If we remain in our ego, clenched upon ourselves, trying to draw down to ourselves gifts which we then incorporate in our own limited selfish life, then prayer does remain servile. Servility has its roots in self-serving. Servility, in a strange way, really consists in trying to make God serve our own needs...This fact of human nature is recognised and acknowledged at the beginning of prayer in order to rise above it.[26]

In the light of the above, Westphal points out that Merton’s profound spiritual insight can explain why across religious traditions, the spiritual life is protected from the corrupting effects of instrumental self interest by what he calls ‘terminal’ activities, such as prayer, worship and meditation.
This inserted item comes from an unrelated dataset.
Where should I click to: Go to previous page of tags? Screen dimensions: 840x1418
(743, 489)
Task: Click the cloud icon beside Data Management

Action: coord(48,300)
These spiritual practices are designed to resist instrumentality by celebrating what Westphal calls ‘useless (i.e. non instrumental) self-transcendence’.[27] They recognise Nietzsche’s insight from the beginning, that while the self is ubiquitous, there are ways and means for devotees to reach that place of freedom where instrumentalism does not have the last word.

To argue categorically as Nietzsche does, that human beings are incapable of non-instrumentality is to be bound to the ultimacy of this logic and to a restricted view of human possibility. This is perhaps not surprising, given that instrumentality lies deep within the way we think and live. But it opens up the conversation on views of human nature and of the possibilities of the spiritual life. The Christian contribution to this discussion would refer to the theological notion of grace, to address Nietzsche’s rich profile of the Pharisee who is forever weighed down by the exhausting project of inauthentic self representation. For as Jürgen Moltmann argues, grace pronounces ‘the demonstrative value of [our] being’[28] to release us from the ‘dreadful questions of existence’[29] that surround the instrumental approach to human worth.

However, suspicion can also divide the interlocutors. It can reveal the fact that they inhabit different worlds. For example, Dietrich Bonhoeffer, who read Nietzsche closely, bemoaned the prevalence of instrumental religion in the Christianity of his day. He identified it as the ‘cheap grace’[30] which trades self-serving religion for the radical experience of self-surrendering discipleship. However, while agreeing with Nietzsche about the lure of self-affirming illusion in religion, Bonhoeffer maintains against Nietzsche that true freedom comes from self surrender to God. In answer to Nietzsche’s analysis of the Christian life, Bonhoeffer puts forward the radical Christian understanding of power which challenges Nietzsche’s understanding, not only of freedom, but also of weakness.[31] Clearly sharpened by his engagement with Nietzsche’s psychological insights into the slavish uses of weakness, Bonhoeffer articulates a notion of ‘Christian weakness’ which is understood in relation to the imitation and discipleship of Christ. This ‘weakness’ is cultivated by the challenge of a courageous and robust character that constantly resists idolatry by self-reflexive learning. Thus Bonhoeffer starkly opposes a comfortable view of God with the Christ of the cross. He addresses Nietzsche’s contempt for Christian ideas of redemption and his rejection of ‘that wretched of all trees’ with this statement of Christian distinctiveness: he writes:

If it is I who say where God will be, I will always find there a [false] God who in some way corresponds to me, is agreeable to me, fits in with my nature. But if it is God who says where He will be...that place is the cross of Christ.[32]